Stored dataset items
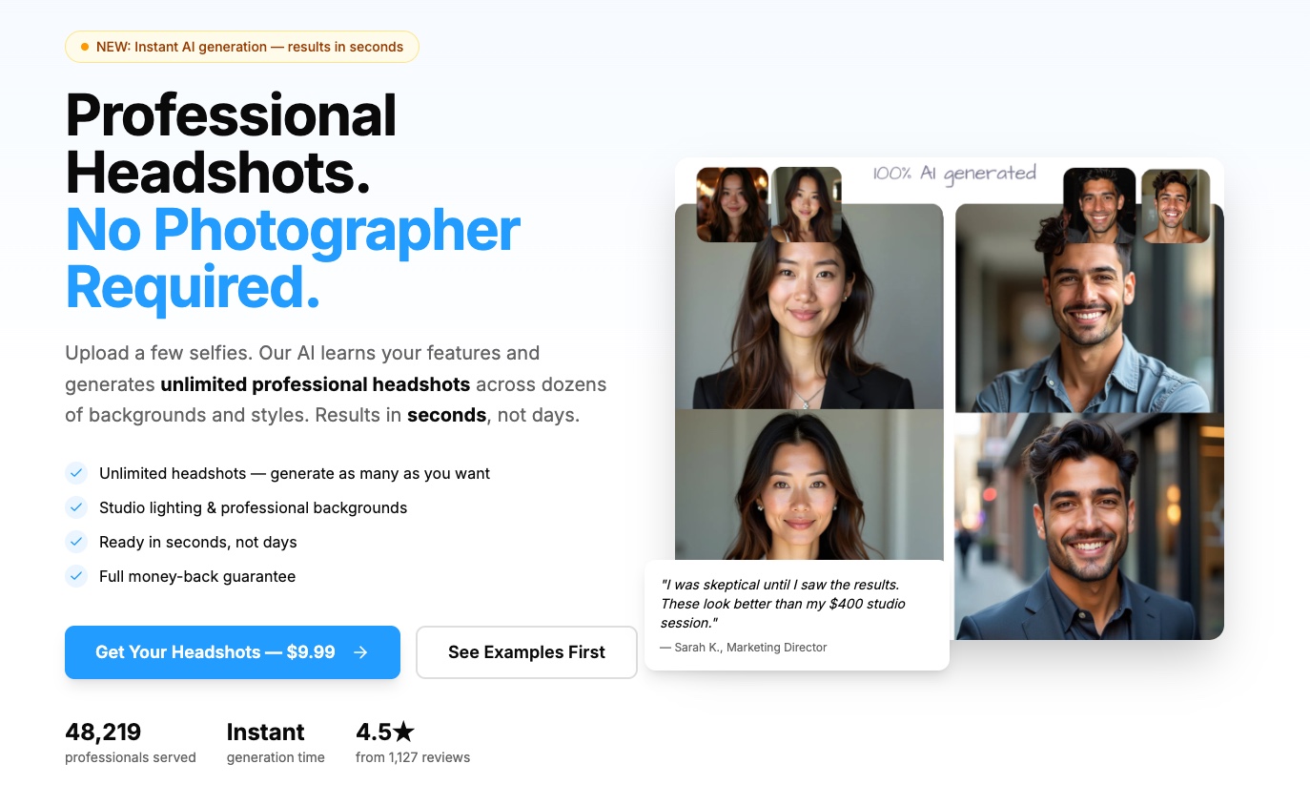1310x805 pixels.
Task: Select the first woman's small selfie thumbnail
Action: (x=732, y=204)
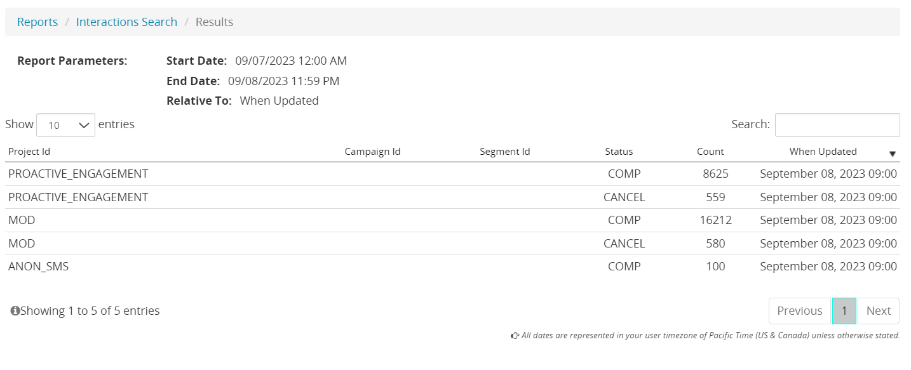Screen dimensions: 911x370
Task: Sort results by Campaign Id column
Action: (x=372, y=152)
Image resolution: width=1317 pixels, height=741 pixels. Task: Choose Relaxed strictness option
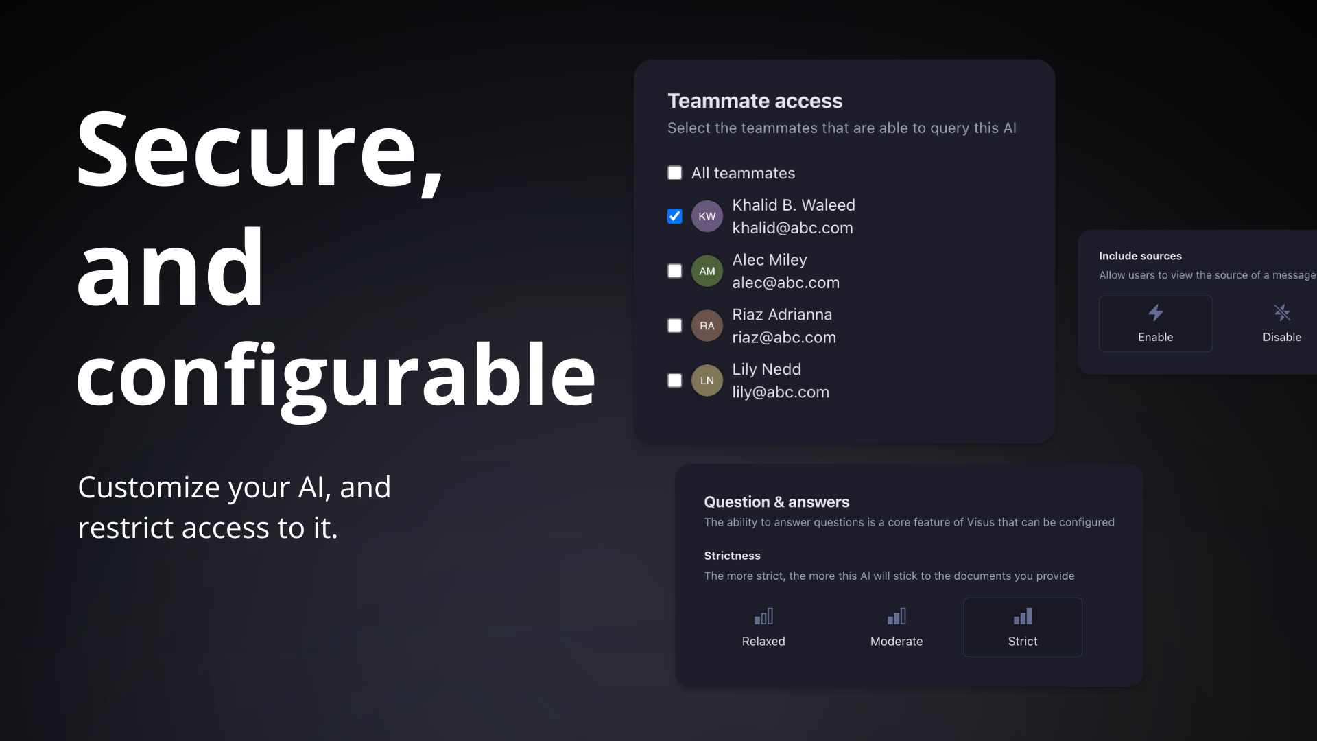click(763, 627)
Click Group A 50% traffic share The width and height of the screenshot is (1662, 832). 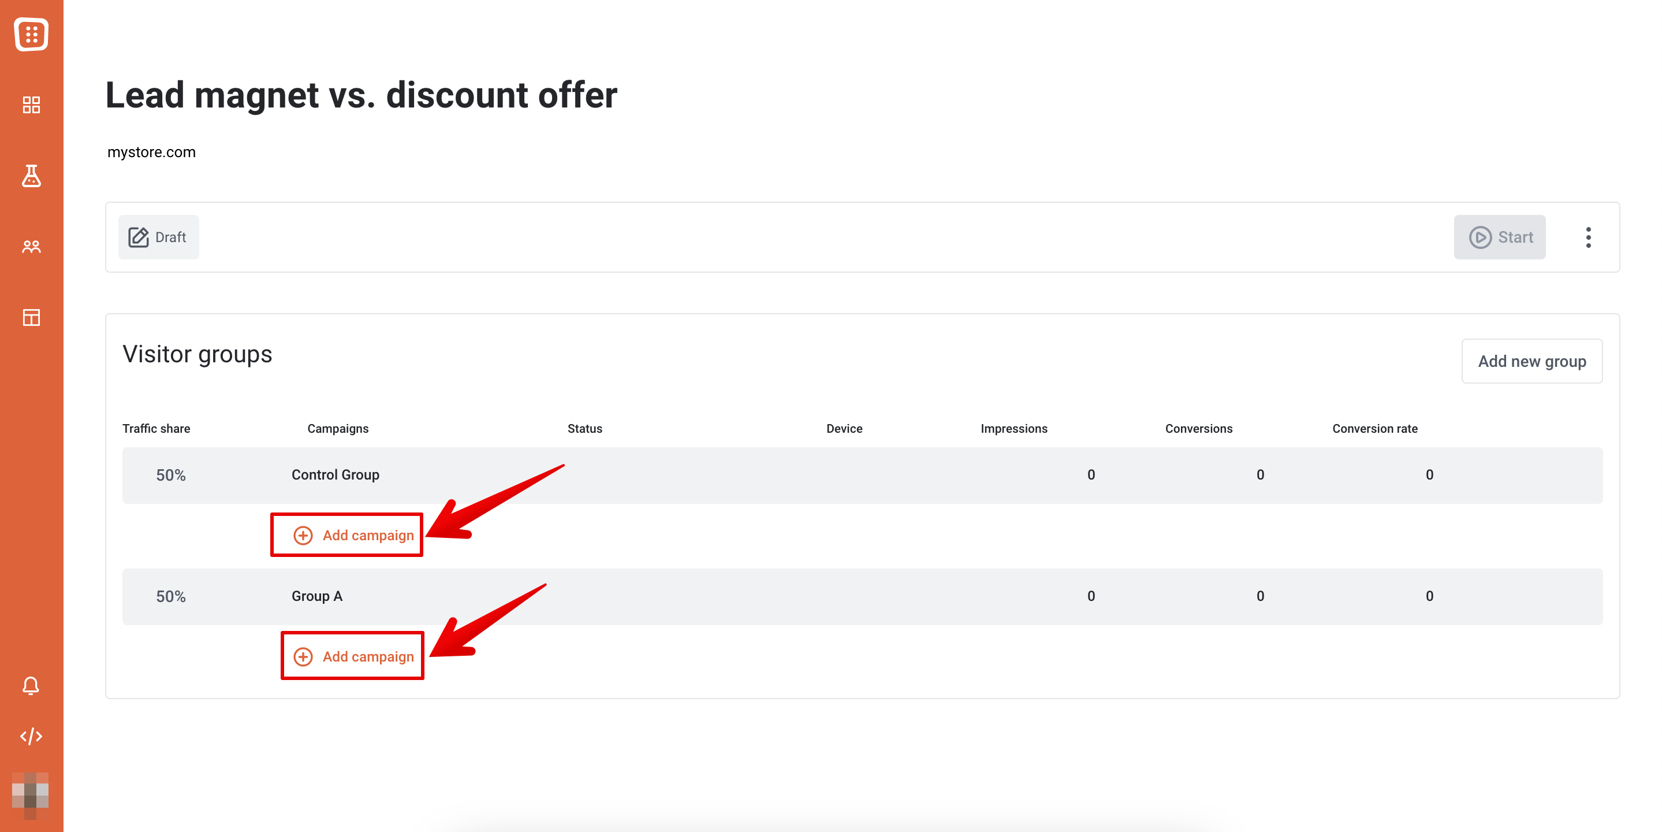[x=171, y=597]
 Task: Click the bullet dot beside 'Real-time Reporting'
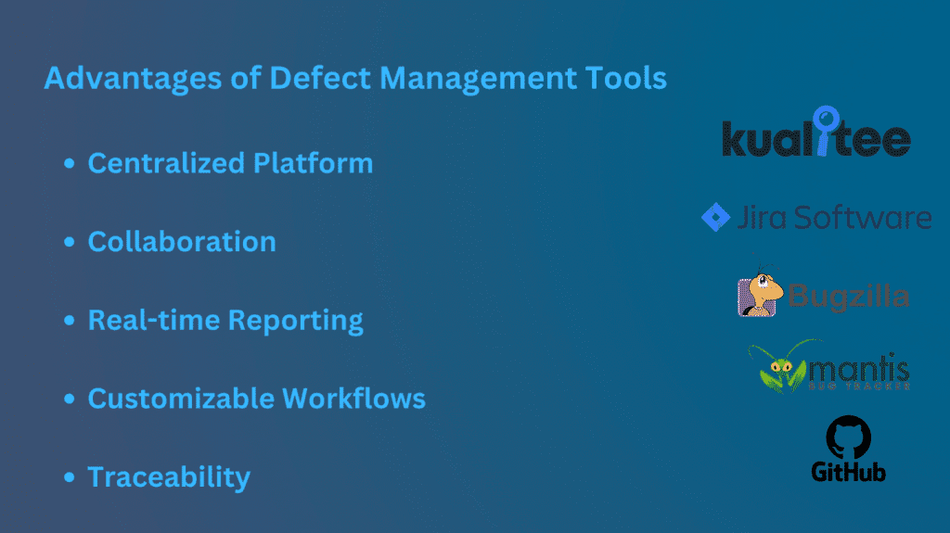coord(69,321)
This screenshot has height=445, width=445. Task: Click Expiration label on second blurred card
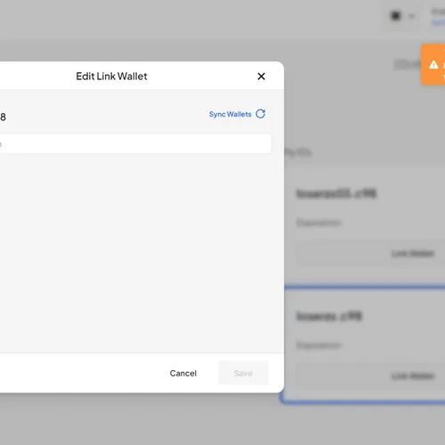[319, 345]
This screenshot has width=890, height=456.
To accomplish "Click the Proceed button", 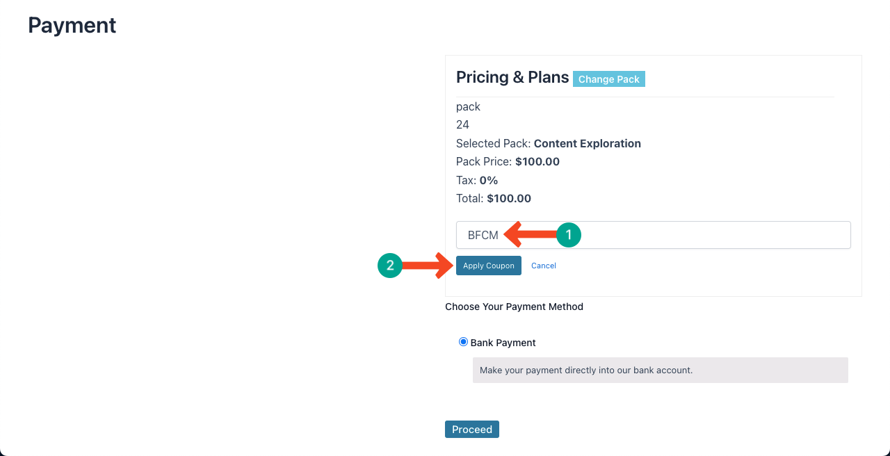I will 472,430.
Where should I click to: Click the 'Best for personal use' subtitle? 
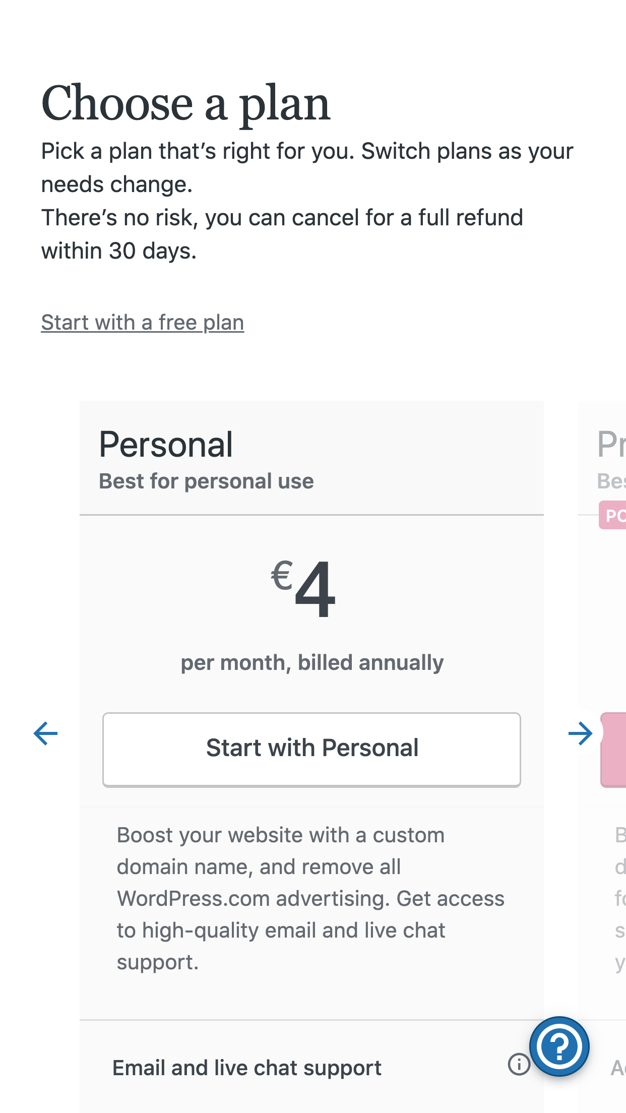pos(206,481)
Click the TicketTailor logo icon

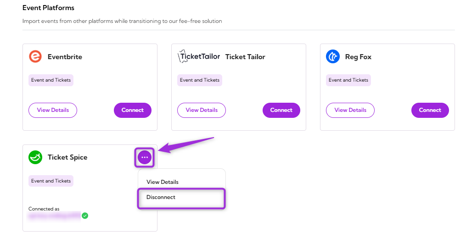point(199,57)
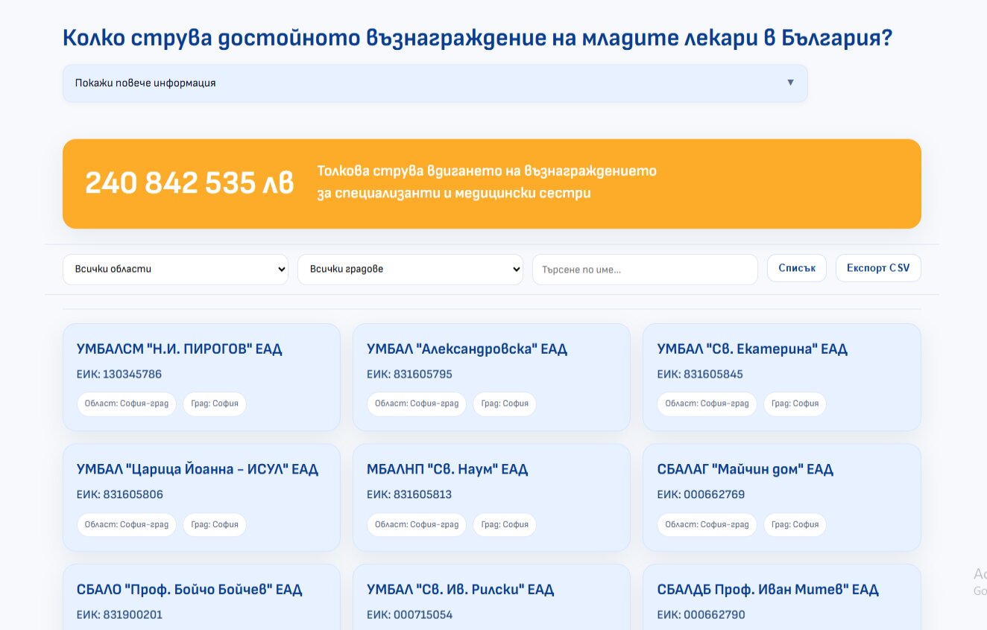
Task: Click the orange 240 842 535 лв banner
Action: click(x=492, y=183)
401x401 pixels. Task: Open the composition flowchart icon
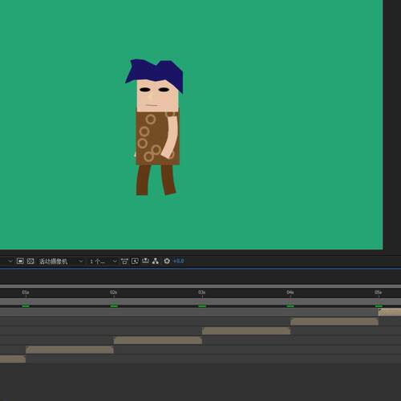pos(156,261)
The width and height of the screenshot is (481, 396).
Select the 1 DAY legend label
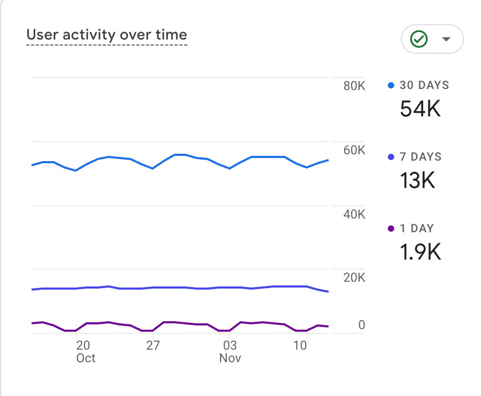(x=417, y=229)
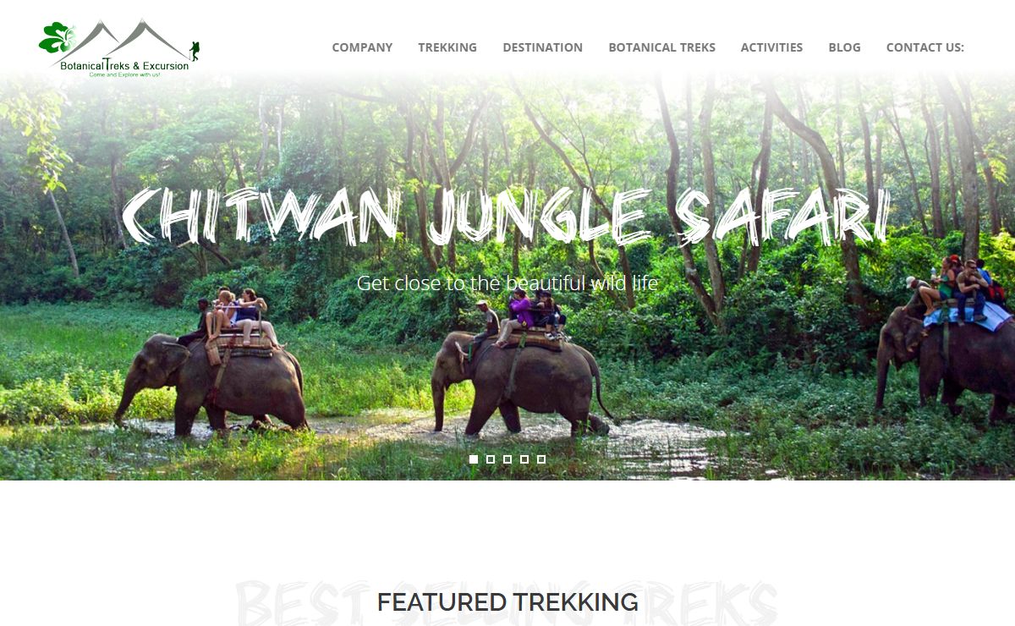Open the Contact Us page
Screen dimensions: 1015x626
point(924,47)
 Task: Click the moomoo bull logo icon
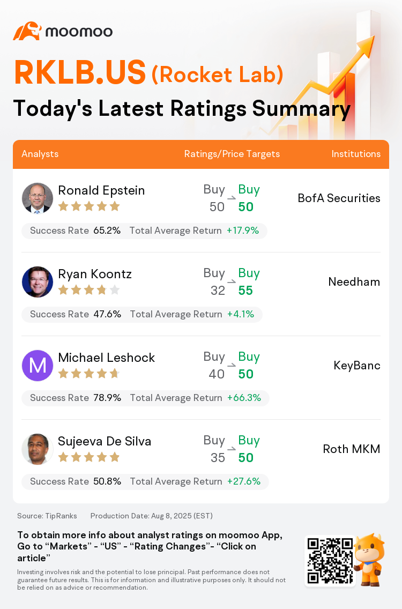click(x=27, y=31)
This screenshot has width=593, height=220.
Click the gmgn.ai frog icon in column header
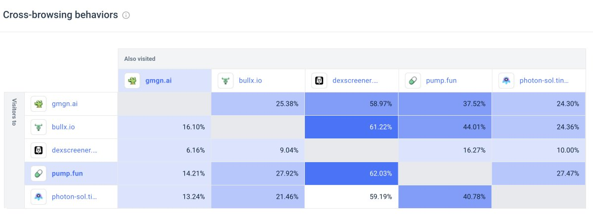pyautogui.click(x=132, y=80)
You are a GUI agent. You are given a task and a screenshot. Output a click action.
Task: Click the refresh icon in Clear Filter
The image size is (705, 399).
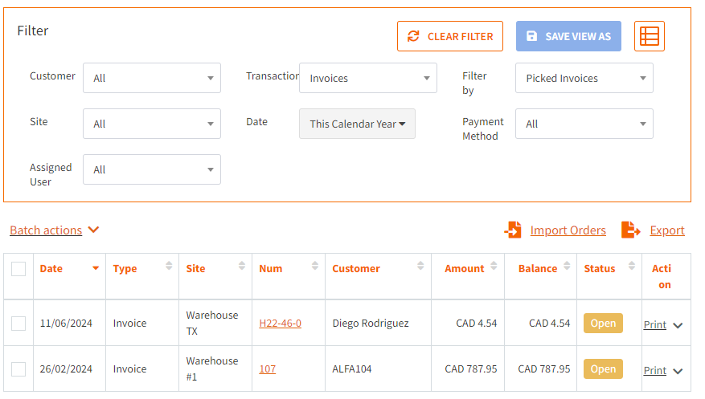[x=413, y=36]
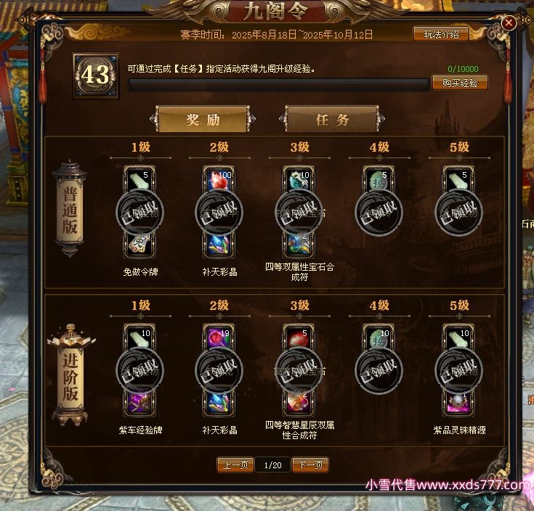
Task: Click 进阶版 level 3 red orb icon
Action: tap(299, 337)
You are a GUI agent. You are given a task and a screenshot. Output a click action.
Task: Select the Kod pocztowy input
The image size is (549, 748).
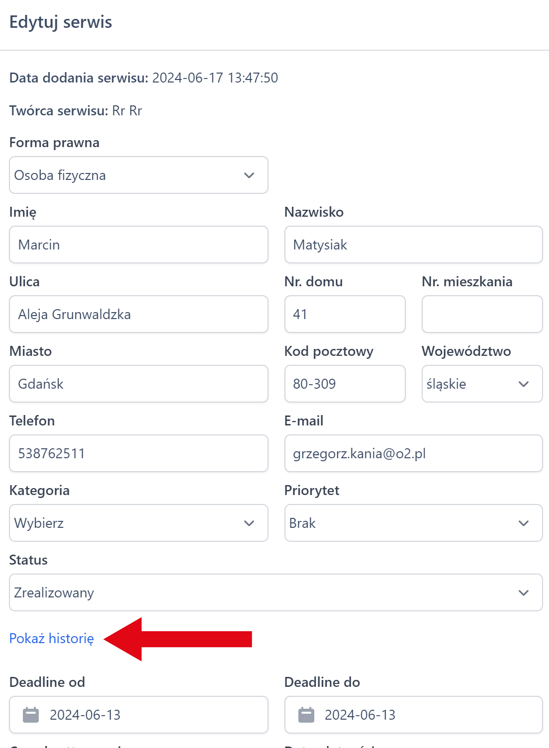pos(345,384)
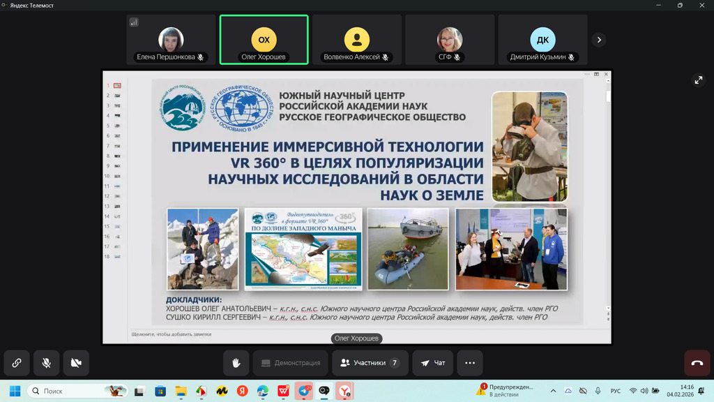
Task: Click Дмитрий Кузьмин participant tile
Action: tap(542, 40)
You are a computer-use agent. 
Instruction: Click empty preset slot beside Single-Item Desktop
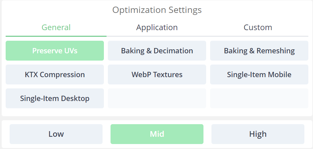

WHAT TO DO
Between and including the line above that contains "401x401 pixels. Task: Open" and the line that contains "Task: Select the Kod pocztowy input", restate every line word for word. Pictures stay out.

ANSWER
401x401 pixels. Task: Open the composition flowchart icon
pos(156,261)
The width and height of the screenshot is (481, 396).
Select the 1 DAY legend label
(x=417, y=229)
Open the Contact Us page
Screen dimensions: 1015x626
point(924,47)
 Task: Click the moomoo bull logo icon
click(x=27, y=31)
This screenshot has width=593, height=220.
Click the gmgn.ai frog icon in column header
pyautogui.click(x=132, y=80)
You are a GUI agent. You are given a task and a screenshot. Output a click action.
Task: Click the refresh icon in Clear Filter
The image size is (705, 399).
[x=413, y=36]
Task: Click 进阶版 level 3 red orb icon
Action: tap(299, 337)
You are a GUI agent. You are given a task and a screenshot. Output a click action.
Task: Select the Kod pocztowy input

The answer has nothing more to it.